We're feeling absolutely fabulous on another happy day.
We're in different worlds with different strokes, but the good times will not end.
So cheers to all our family and our friends.
Starring Aaron Keith as Chalice Glass.
Elizabeth Andrews as Beef
Waleed Mansour as Chip A. Horney
Ben Briggs as Sebastian Von Hugh Grant
And Sean Coyle as everything else
Sitcom D&D is filmed in front of a fake studio audience
Ah, thank you, thank you, thank you so much for coming out.
Oh, yes, I am doing baby kisses.
Oh, I didn't ask.
Okay.
That was really nice, though.
He's giving baby kisses out.
And the whole line's like, ah!
Yeah, bring your babies forward.
Bring your babies forward if you want them to have a forehead kiss.
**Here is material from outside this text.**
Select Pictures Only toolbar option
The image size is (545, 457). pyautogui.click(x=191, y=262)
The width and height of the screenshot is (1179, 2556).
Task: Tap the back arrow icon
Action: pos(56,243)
Wait, did you think I was a baby?
You kissed me.
Oh, sorry, you're not? a baby? You kissed me. Oh, sorry.
You're not?
I know I look like a giant baby, but I'm an adult.
Oh, my apologies.
You have beautiful glowing skin.
Thank you.
Man, I didn't think I was going to get this much time with you.
This is really nice.
Actually, yeah, this is too much time.
Security.
Jennifer walks over.
All right, come on. Keep it moving. Thanks, Jenny. too much time. Security. Jennifer walks over. All right, come on.
Keep it moving.
Thanks, Jenny.
Okay, autographs.
Autographs.
Here you go.
Here's some headshots.
Get my headshot cannon.
I'm going to blast my headshot into the crowd.
That's right.
Everyone's having fun.
Chalice and Chip and Seb are sort of leaning against the bar
with their, like, chins resting on their hands,
and they're sort of squinting over at what's happening.
Wow, this really is a huge change, you guys.
Like, I don't know.
I just sort of wish things would go back to normal.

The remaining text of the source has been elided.